- [Short task]:
Lay out everything from the line containing "The image size is (1372, 896)." down to the line containing "Action: (x=69, y=875)" as a Markdown table with the columns Row and Line, numbering each row and omitting blank lines. Leave the pictures out of the answer.

- [Material shown]:
::::
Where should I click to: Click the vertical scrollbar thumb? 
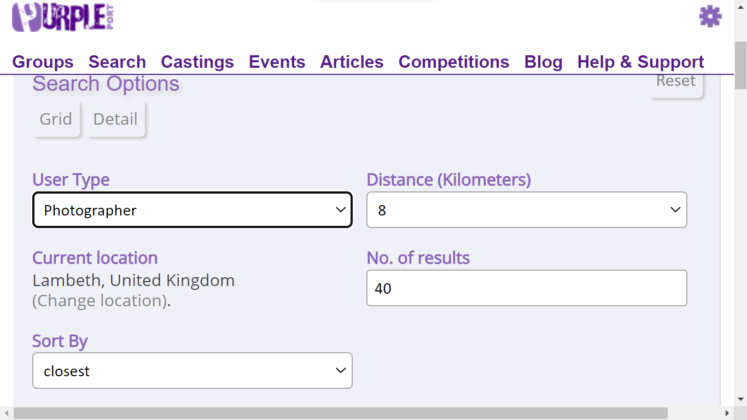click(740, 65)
::::
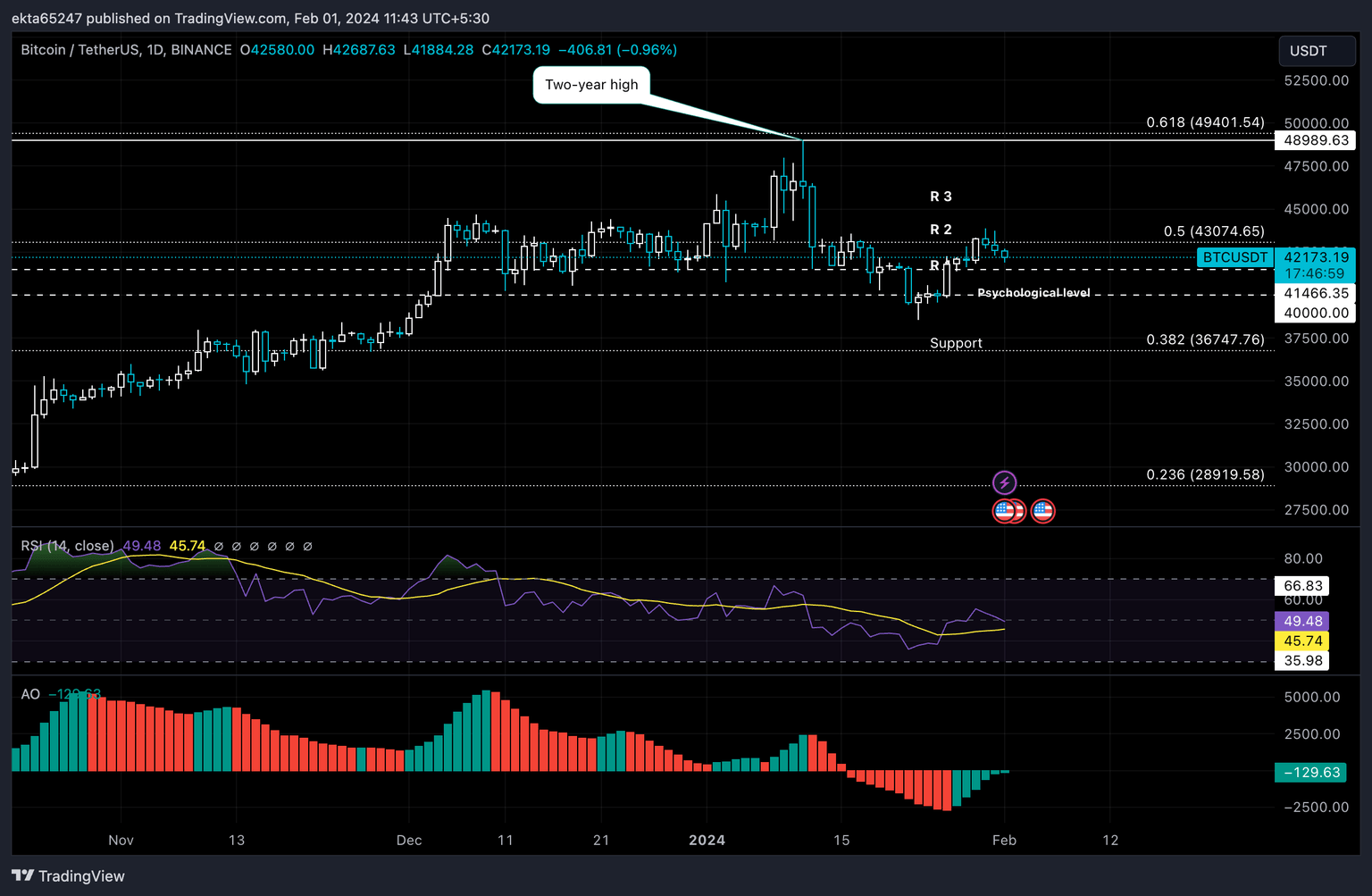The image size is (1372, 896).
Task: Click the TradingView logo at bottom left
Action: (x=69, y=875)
::::
- [Answer below]:
| Row | Line |
|---|---|
| 1 | The image size is (1372, 896). |
| 2 | Task: Click the TradingView logo at bottom left |
| 3 | Action: (x=69, y=875) |